In questi ultimi anni, le evidenze scientifiche a sostegno di una relazione fra il microbiota umano (popolarmente si parla di flora batterica intestinale) e varie malattie sono significativamente aumentate; questa tendenza riguarda anche patologie a carico del sistema nervoso (le cosiddette malattie neurologiche); questo ha dato origine al concetto del cosiddetto asse intestino-cervello (ovvero l’interazione fra il microbiota intestinale e il sistema nervoso centrale) e all’idea, per quanto possa apparire strana, che esista una relazione fra il microbiota e alcune malattie neurologiche le cui cause non sono state ancora definite con certezza.
Una recente ricerca, pubblicata su Neurología (la rivista ufficiale della Sociedad Española de Neurología) e condotta da Castillo-Álvarez e Marzo-Sola, ha preso in esame il ruolo del microbiota umano nell’asse intestino cervello e ha analizzato quelle patologie neurologiche nelle quali sono state descritte alterazioni del microbiota umano a seguito di studi effettuati su soggetti umani.
Dalla ricerca è emerso che vi sono molti studi particolarmente interessanti che hanno messo in evidenza un collegamento tra il microbiota umano e sclerosi multipla, morbo di Parkinson, malattia di Alzheimer e neuromielite ottica (una malattia che solitamente interessa gli occhi e il midollo spinale; un tempo era considerata una variante della sclerosi multipla).

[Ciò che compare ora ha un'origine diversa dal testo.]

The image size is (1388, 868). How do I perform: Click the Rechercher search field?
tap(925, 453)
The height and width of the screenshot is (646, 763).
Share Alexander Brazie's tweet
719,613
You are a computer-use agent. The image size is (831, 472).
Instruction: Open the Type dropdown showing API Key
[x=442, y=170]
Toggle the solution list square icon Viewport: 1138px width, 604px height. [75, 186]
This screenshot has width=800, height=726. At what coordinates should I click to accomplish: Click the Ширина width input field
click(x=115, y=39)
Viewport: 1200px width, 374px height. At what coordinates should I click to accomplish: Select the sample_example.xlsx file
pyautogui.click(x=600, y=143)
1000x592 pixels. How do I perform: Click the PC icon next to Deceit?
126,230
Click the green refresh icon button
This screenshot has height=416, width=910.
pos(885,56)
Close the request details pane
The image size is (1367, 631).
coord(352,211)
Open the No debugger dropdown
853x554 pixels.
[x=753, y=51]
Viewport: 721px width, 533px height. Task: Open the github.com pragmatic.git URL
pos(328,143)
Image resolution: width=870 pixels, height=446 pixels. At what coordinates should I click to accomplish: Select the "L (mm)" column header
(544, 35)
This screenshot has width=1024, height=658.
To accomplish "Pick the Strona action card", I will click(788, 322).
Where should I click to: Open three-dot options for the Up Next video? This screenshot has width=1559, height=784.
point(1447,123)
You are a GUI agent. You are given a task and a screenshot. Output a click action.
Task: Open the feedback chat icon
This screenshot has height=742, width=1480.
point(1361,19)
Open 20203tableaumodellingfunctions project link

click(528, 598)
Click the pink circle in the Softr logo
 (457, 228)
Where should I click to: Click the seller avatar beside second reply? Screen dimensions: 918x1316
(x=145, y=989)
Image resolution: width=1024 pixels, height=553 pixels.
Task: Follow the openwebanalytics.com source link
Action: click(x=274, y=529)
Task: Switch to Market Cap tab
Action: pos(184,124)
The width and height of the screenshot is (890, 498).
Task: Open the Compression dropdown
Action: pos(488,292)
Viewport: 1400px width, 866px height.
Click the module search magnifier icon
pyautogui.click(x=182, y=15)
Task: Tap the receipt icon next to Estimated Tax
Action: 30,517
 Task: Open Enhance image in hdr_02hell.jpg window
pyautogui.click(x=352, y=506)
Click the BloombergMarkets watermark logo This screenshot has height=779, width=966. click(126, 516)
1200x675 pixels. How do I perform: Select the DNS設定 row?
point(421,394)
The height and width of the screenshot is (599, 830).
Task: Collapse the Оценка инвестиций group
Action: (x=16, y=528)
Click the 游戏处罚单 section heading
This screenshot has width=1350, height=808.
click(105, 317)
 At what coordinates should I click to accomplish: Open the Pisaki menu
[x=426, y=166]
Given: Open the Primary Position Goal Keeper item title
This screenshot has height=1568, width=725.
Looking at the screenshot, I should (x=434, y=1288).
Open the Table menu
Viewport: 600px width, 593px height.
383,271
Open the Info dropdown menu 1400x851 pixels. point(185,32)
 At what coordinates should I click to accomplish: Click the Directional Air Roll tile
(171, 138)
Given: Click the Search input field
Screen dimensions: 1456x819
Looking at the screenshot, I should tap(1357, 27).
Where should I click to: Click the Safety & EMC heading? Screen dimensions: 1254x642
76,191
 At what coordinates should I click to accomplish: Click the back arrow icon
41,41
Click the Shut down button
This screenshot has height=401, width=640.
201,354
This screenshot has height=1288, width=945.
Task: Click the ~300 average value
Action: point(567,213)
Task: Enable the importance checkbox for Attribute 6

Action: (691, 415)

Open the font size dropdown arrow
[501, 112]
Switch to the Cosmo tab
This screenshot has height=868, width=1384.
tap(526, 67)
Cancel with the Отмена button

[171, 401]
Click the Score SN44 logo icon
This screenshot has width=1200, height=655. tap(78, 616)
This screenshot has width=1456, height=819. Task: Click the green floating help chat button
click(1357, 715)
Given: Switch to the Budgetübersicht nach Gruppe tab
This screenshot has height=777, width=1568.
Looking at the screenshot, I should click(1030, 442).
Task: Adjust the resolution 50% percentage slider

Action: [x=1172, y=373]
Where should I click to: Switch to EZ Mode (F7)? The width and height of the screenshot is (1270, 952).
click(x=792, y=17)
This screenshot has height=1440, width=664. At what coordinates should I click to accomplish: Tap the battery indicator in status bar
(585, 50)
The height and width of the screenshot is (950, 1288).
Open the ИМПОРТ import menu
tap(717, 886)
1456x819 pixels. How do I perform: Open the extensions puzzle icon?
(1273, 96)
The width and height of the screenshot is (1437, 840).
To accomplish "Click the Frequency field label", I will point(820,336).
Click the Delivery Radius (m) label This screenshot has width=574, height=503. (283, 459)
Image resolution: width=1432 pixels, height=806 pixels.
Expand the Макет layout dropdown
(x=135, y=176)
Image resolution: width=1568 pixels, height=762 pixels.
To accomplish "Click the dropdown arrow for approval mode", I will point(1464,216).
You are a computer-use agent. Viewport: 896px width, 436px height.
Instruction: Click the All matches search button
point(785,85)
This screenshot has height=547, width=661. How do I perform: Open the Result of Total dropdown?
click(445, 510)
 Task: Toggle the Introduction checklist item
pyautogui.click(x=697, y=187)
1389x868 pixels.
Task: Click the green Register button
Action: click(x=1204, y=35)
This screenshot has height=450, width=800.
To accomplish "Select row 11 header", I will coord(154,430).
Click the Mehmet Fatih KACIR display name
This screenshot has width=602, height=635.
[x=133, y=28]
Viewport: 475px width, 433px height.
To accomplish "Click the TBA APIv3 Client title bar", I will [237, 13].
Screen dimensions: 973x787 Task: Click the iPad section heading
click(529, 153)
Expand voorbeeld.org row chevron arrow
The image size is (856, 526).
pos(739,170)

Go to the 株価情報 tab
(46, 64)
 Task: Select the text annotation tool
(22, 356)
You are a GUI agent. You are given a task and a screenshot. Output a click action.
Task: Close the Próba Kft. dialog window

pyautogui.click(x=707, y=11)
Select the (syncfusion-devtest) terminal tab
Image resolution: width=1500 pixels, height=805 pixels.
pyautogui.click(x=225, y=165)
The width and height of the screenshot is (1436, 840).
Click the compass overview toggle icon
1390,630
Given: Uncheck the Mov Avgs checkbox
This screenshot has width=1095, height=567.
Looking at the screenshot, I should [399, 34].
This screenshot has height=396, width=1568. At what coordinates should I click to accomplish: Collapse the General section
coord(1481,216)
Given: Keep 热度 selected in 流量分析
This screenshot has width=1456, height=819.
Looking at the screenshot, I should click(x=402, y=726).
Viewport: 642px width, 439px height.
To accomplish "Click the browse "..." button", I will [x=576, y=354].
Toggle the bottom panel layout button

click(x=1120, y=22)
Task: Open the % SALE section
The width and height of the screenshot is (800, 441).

Più controversi, invece, sembrano gli studi che mettono in relazione il microbiota intestinale con la SLA (sclerosi laterale amiotrofica).
Molti degli studi presi in considerazione puntano l’attenzione sulla modulazione dell’infiammazione, in particolar modo da parte di quei microrganismi che sono in grado di produrre acidi grassi a catena corta.
I risultati della ricerca sono sicuramente interessanti e incoraggianti, ma sono ancora molte le domande che non hanno sufficienti risposte relativamente al rapporto causale fra alterazioni del microbiota e malattie, al ruolo di funghi e virus e su come si possano mettere in atto terapie attraverso il regime alimentare, l’impiego di probiotici o il trapianto di microbiota fecale.